Sprawl Tax
How much does sprawl cost Americans every year?
That got us thinking: What if we could quantify some of these same issues from a city-friendly angle—measuring not the cost of congestion, which suggests that the solution is to build highways until every car is free on its own field of asphalt (a solution, by the way, that we know doesn’t work), but the cost of sprawl: of patterns of building that make people travel longer because their home, work, and other destinations are so physically far from each other?
So this week, we present the “Sprawl Tax”: what it is, how much it costs us, and what we can do about it. We found that the in time and money, American commuters have to pay a sprawl tax of over $107 billion dollars a year in the 50 largest metropolitan areas—nearly $1,400 for the average commuter. That includes the costs of the 3.9 billion additional hours American commuters spend traveling to and from work per year, or about 50 hours per worker.
Adding together the sprawl tax for each of the largest 50 metropolitan areas gives $48.5 billion dollars per year—or nearly $630 for every commuter annually. The financial aspect of the sprawl tax varies from $34.7 million in New Orleans to $4.7 billion in Dallas. In per commuter terms, the region with the biggest sprawl tax is Atlanta, where sprawl costs the average commuter more than $1,600 a year. The city with the smallest per capita sprawl tax is New Orleans, at just $60.66 per commuter per year.
But these figures reflect just the out-of-pocket costs of owning and using cars. What if you take time into account? After all, the longer trips forced on commuter by sprawling cities cost money, but they also cost time. Using a similar methodology, we calculated an “excess travel time” index, applying average travel speed for each metropolitan area to its benchmark commute distance, as opposed to its actual commute distance.
The result? In the 50 largest metro areas, sprawl costs commuters 3.9 billion hours per year, or more than 50 hours per year per commuter. That means sprawl makes the average commuter spend over two entire days per year traveling to and from work unnecessarily. The worst offender? Atlanta, where the average commuter loses 112 hours per year, or over four and a half days. In the metro area that performs best, New Orleans, commuters lose just over seven hours per year.

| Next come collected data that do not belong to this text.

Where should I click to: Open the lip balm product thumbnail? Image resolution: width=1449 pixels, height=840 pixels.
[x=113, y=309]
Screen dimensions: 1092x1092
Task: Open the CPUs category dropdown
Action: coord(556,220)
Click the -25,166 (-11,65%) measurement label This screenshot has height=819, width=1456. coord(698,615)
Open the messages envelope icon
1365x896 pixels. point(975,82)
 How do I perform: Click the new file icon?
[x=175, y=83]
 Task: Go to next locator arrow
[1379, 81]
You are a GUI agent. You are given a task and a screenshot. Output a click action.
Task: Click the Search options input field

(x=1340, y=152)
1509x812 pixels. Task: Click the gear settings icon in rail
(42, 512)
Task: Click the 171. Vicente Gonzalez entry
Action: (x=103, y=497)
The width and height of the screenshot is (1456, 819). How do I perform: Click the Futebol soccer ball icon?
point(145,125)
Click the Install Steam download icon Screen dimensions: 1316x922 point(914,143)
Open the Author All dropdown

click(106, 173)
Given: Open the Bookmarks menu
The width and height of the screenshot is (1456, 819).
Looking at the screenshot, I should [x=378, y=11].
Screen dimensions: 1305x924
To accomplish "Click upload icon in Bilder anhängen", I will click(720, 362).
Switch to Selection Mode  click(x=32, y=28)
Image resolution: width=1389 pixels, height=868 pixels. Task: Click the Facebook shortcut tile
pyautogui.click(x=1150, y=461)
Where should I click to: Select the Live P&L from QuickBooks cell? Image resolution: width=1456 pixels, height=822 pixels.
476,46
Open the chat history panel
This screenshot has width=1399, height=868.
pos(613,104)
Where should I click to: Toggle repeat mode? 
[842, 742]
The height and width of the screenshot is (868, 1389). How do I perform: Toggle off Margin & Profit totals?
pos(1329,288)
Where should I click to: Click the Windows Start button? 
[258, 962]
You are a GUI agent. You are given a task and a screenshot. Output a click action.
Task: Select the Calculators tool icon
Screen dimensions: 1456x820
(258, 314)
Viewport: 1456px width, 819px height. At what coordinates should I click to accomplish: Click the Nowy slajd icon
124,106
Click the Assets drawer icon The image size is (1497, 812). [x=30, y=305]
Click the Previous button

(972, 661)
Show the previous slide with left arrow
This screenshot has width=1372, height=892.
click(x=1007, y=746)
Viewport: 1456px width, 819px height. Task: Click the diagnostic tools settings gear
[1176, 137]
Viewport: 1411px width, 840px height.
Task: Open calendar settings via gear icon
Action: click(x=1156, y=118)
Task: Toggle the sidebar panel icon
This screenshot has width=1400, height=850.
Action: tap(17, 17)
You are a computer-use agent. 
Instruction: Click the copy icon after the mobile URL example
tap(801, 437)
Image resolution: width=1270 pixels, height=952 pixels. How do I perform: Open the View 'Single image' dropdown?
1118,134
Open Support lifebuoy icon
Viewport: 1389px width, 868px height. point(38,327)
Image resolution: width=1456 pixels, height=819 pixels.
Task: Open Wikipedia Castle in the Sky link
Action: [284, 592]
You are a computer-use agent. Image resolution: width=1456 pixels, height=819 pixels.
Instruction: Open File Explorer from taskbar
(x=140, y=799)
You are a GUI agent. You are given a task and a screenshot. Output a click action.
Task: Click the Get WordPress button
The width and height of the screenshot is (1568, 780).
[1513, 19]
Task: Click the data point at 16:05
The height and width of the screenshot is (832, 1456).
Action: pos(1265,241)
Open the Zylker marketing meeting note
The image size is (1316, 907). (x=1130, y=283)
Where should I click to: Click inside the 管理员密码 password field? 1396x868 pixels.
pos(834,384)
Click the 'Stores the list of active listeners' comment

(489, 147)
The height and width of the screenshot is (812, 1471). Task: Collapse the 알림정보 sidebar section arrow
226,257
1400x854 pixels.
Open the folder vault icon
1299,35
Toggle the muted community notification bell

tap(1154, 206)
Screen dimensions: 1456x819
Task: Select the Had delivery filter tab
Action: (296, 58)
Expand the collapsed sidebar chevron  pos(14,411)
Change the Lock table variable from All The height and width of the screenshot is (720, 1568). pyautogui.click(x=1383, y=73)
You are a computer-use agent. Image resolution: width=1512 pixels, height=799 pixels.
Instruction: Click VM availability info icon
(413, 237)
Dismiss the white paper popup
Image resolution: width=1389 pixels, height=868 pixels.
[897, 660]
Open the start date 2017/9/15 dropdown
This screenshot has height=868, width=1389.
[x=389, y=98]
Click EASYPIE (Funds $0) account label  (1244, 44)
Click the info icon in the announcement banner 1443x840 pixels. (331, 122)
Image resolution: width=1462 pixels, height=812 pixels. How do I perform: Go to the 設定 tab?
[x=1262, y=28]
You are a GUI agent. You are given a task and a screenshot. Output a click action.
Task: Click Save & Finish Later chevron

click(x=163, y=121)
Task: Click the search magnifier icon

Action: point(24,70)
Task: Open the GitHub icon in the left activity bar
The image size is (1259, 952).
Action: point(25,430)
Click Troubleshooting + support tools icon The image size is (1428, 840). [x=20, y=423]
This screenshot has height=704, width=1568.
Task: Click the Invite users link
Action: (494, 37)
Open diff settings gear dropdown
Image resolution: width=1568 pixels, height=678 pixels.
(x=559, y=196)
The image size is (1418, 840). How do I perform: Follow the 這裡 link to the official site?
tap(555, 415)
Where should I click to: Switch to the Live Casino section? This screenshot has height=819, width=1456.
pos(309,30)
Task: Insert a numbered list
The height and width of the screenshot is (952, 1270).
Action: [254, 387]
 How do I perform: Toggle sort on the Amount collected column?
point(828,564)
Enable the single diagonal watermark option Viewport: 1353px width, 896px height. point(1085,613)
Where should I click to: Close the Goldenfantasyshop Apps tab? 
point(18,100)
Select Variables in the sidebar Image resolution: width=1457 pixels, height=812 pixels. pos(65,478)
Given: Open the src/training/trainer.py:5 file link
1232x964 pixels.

Many Americans think sprawl is a great thing because they own their 2500 square foot home but the cost of commuting 30 or 50 miles to a job is incredibly high, economically and personally. But those costs get naturalized by most people, while the costs of building dense, affordable housing and good public transportation are seen as expensive luxuries that also reek of being un-American, unlike my giant suburban house and big SUV.